Landry also pursued a military career and rose to the position of Lieutenant Colonel of the 61st Regiment of Montmagny on 9 January 1885. He commanded the 10th Infantry Brigade during the Fenian Raids and was awarded a medal for his conduct. He served as aide de camp to Lord Stanley of Preston and Lord Aberdeen, was colonel of the 61st Regiment in 1903 and was the regiment's Honorary Colonel in 1909.

He won a seat in the Quebec Legislative Assembly in 1875, but the election was overturned a year later. He served as president of the Conservative Party Association of Quebec for several years and was first elected to the House of Commons of Canada in 1878 as a Conservative representing Montmagny, Quebec. He was re-elected in the 1882 election but was defeated in 1887.

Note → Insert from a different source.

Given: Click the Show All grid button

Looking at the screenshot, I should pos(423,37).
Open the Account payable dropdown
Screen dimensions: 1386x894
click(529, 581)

In Parliament, Landry introduced several bills to abolish the Supreme Court of Canada and the Exchequer Court, taking up the cause of Joseph Keeler after his death.

In 1892, he was summoned to the Senate of Canada on the advice of Prime Minister John Joseph Caldwell Abbott and sat as a Conservative. He also served as Mayor of Limoilou in 1899.

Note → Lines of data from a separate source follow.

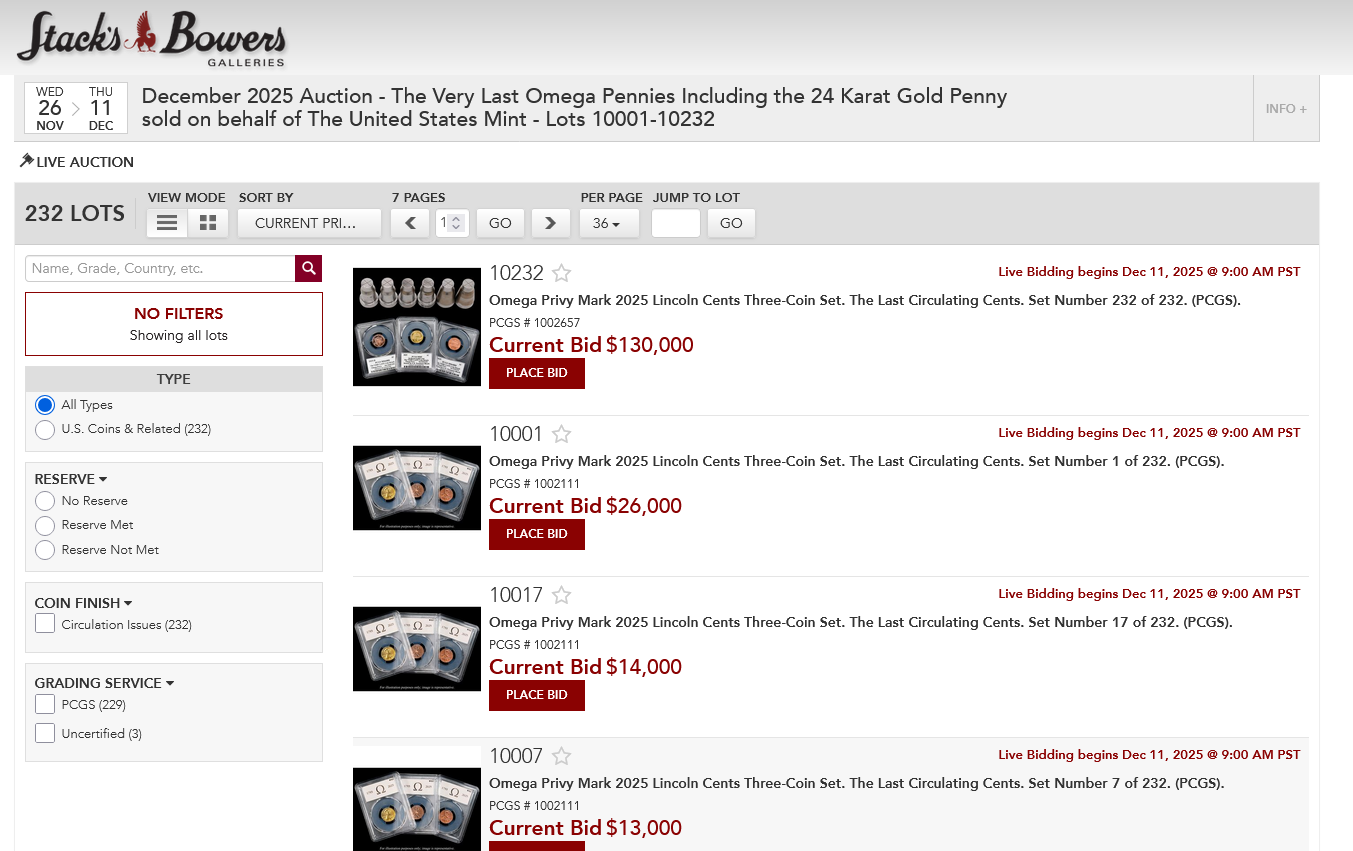Check the PCGS grading service box
This screenshot has width=1353, height=851.
(45, 705)
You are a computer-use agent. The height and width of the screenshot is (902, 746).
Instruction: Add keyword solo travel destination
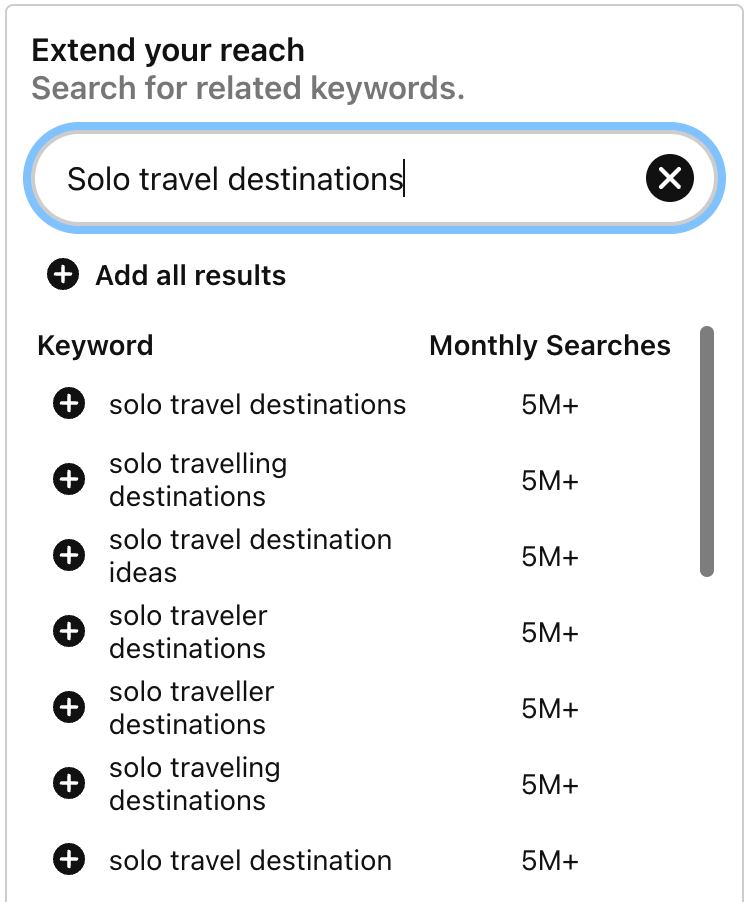coord(69,859)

After the 1911 federal election brought the Conservatives into power after a fifteen-year absence, the new prime minister, Robert Laird Borden, appointed Landry to be Speaker of the Senate.

Landry was a prolific author and editor who wrote a number of books on matters of public policy in addition to his writings on agriculture. He was particularly concerned with the rights of French Canadians living outside of Quebec, particularly Franco-Manitobans and Franco-Ontarians and their rights in regards to the Manitoba Schools Question and a similar debate on publicly funded francophone schools in Ontario.

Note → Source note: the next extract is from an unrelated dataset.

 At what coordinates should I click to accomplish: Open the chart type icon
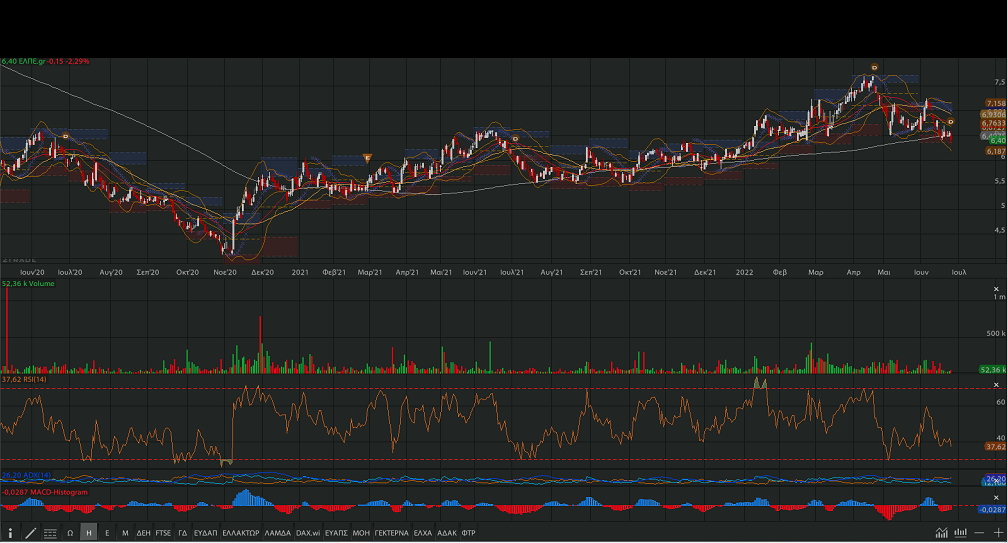942,533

His interests in these questions made him a controversial figure as Speaker when the Senate was considering the issue of francophone schools in Ontario in the wake of the provincial Conservative government's passage of Regulation 17, which restricted French-language instruction. Landry felt passionately about the issue and accepted a position as President of the Franco-Ontarian Association d'éducation while he was Speaker. Many of Landry's rulings were challenged on the floor of the Senate, with several being put to a vote in a departure from the normal practice of accepting a Speaker's ruling as final. In the face of his diminished authority over the upper house and the fact that many of his rulings were being overturned, he absented himself from the Chair for several days, which resulted in calls for the government to dismiss him if he did not resume the Chair. Upon his return, he explained that he had absented himself due to the opposition by several government members to his rulings and the lack of support he enjoyed. Landry continued as Speaker for a further year before resigning. He remained a Senator until his death three years later in Quebec City and devoted much of his time to writing and campaigning on the issue of French-language rights in Ontario.

== Electoral record ==

v; t; e; 1878 Canadian federal election: Montmagny
| Party | Candidate | Votes |
|  | Conservative | Auguste Charles Philippe Robert Landry | 784 |
|  | Liberal | Onésiphore Carbonneau | 746 |

v; t; e; 1882 Canadian federal election: Montmagny
| Party | Candidate | Votes |
|  | Conservative | Auguste Charles Philippe Robert Landry | 815 |
|  | Liberal | Philippe-Auguste Choquette | 695 |

v; t; e; 1887 Canadian federal election: Montmagny
| Party | Candidate | Votes |
|  | Liberal | Philippe-Auguste Choquette | 1,071 |
|  | Conservative | Auguste Charles Philippe Robert Landry | 878 |

== Archives ==
There is a Philippe Landry fonds at Library and Archives Canada.